Pool issue needs to be addressed

Published 12:00 am Saturday, June 14, 2008

What is going on with the world when managers of public pools can’t find a full complement of lifeguards?

The condition is so severe that the City of Franklin was forced to keep its pool closed during a stretch when the temperature topped 100 degrees for four straight days.

Even the YMCA — which offers lifeguard training classes — has been hit by a shortage of lifeguards, but not to the same degree faced by Franklin.

At the James L. Camp Jr. YMCA in Franklin, 12 lifeguards are on the schedule where before there had been 20.

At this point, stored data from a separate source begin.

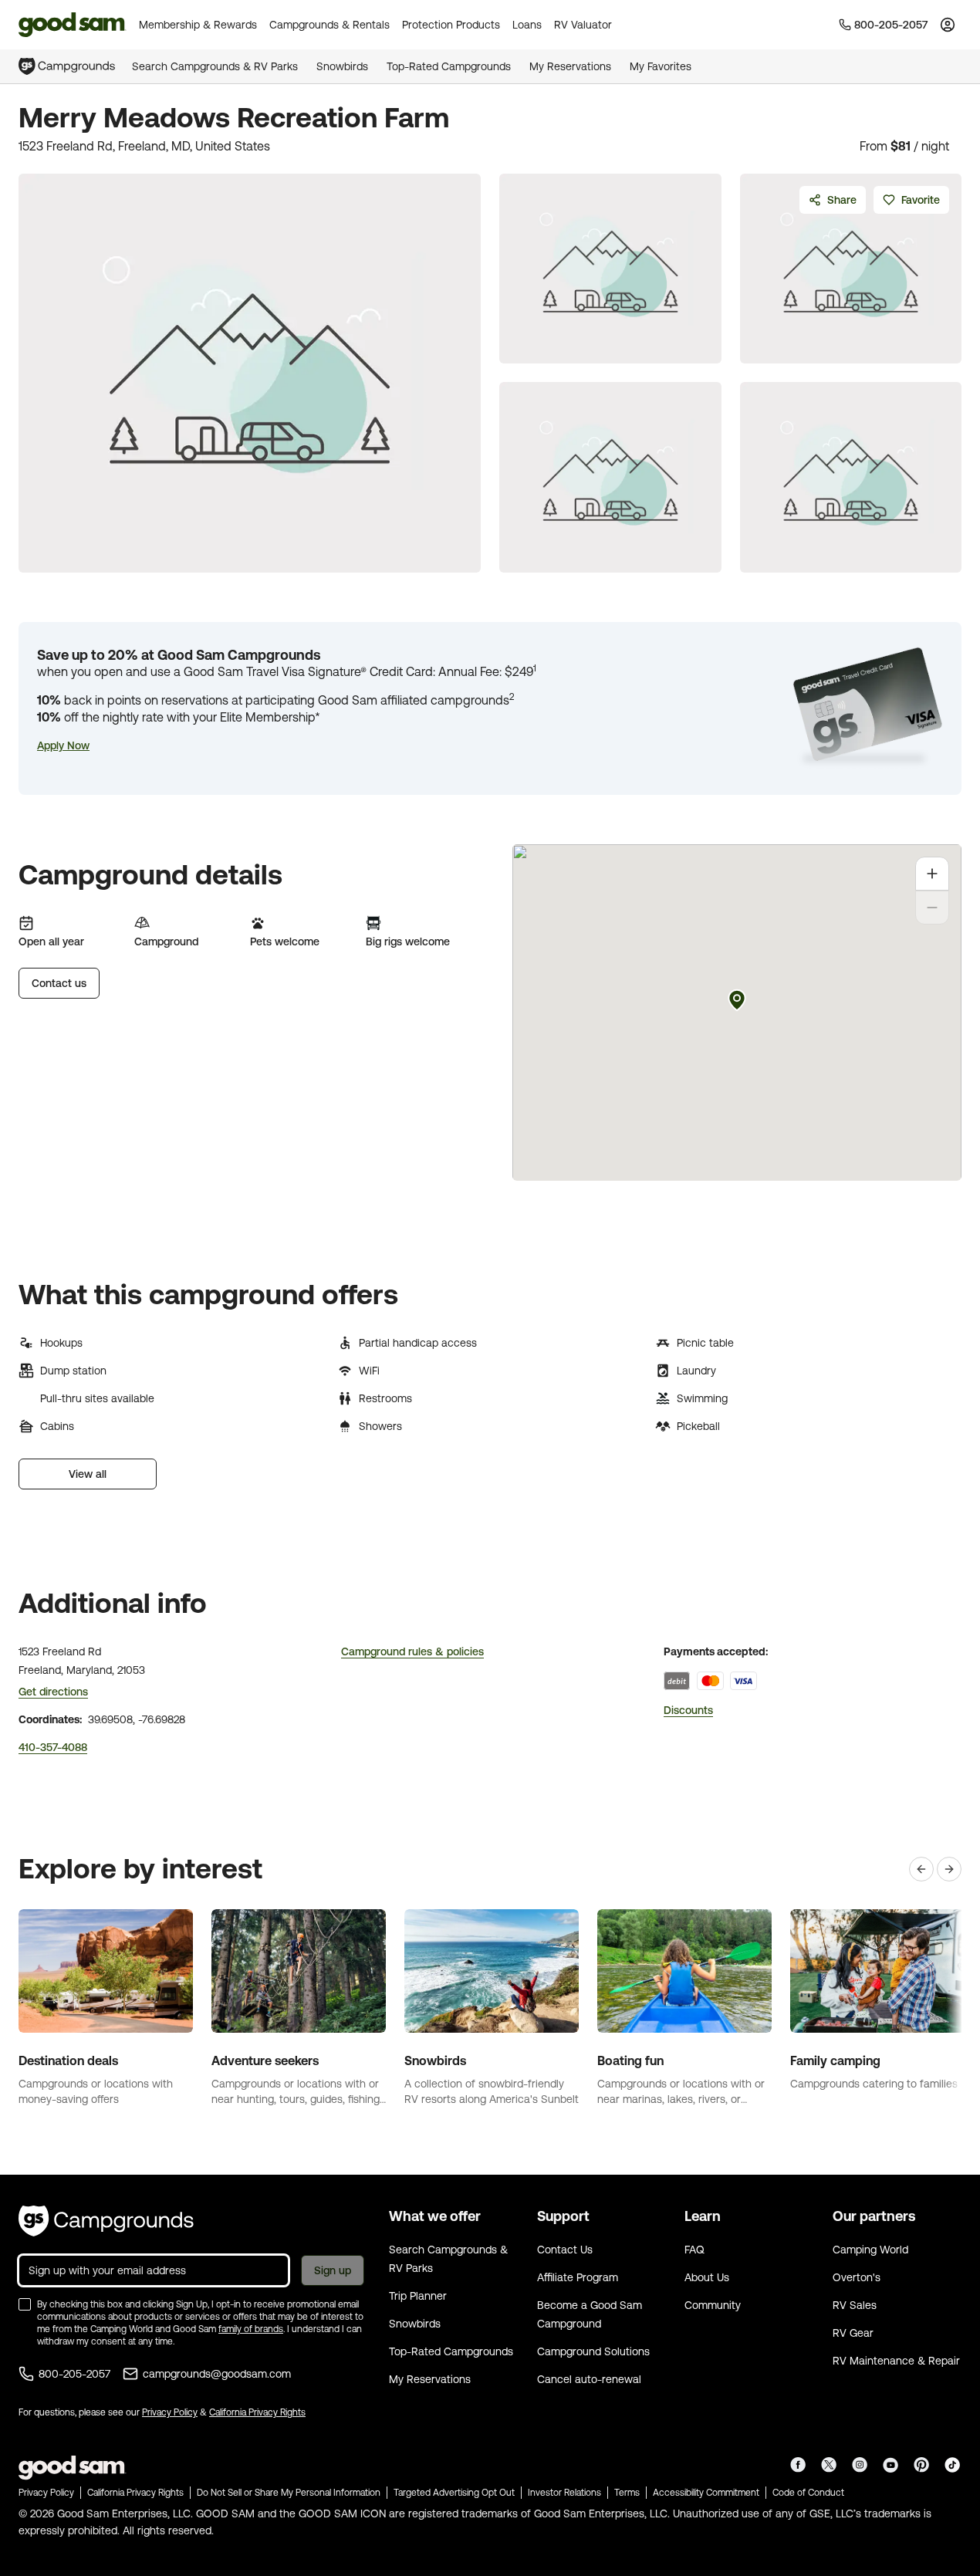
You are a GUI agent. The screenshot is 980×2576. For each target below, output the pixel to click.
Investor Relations (564, 2492)
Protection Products (451, 25)
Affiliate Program (577, 2277)
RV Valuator (583, 25)
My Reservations (570, 66)
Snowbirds (342, 66)
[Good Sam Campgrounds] (106, 2221)
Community (712, 2305)
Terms (627, 2492)
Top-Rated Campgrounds (449, 66)
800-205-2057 (74, 2374)
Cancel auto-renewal (589, 2379)
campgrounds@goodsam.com (217, 2374)
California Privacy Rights (257, 2412)
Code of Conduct (808, 2492)
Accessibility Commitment (706, 2492)
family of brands (250, 2329)
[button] (63, 745)
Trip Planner (418, 2296)
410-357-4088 (53, 1747)
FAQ (694, 2249)
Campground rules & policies (412, 1651)
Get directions (53, 1691)
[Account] (947, 25)
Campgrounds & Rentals (329, 25)
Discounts (688, 1710)
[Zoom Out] (932, 908)
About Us (706, 2277)
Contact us (59, 983)
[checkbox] (25, 2304)
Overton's (856, 2277)
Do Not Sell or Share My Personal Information (288, 2492)
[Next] (949, 1869)
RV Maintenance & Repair (896, 2361)
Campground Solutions (593, 2351)
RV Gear (853, 2333)
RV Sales (855, 2305)
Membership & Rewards (198, 25)
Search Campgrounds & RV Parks (215, 66)
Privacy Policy (170, 2412)
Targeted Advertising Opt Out (454, 2492)
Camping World (870, 2249)
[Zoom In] (932, 874)
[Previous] (921, 1869)
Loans (527, 25)
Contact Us (565, 2249)
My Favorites (660, 66)
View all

Chris Brooks, who is in charge of hiring lifeguards and setting up the lifeguard classes at the YMCA, said youngsters simply aren’t signing up for the lifeguard classes, which have become more stringent over time.

The city did what most employers do when the staff can’t be filled: Raise wages. The hourly rate went from $7 to $9, but even that did nothing to attract applicants, and the gates to the pool remained locked.

Frank Davis, director of Franklin Parks & Recreation, had no definitive answers why the ranks of lifeguards have grown slim.

“Maybe the summers are hotter, you’re out in the sun all day,” he said. “It’s just rough.”

Davis didn’t sound too confident when he said “we do have hope to open” this summer.

Which leads us to a question that probably has no answer: Where have all the lifeguards gone?

For the sake of some very hot youngsters — and their taxpaying parents who want their children to enjoy a benefit due to them — the city must do what it can to get lifeguards in place and open the pool before the summer starts, not when it ends.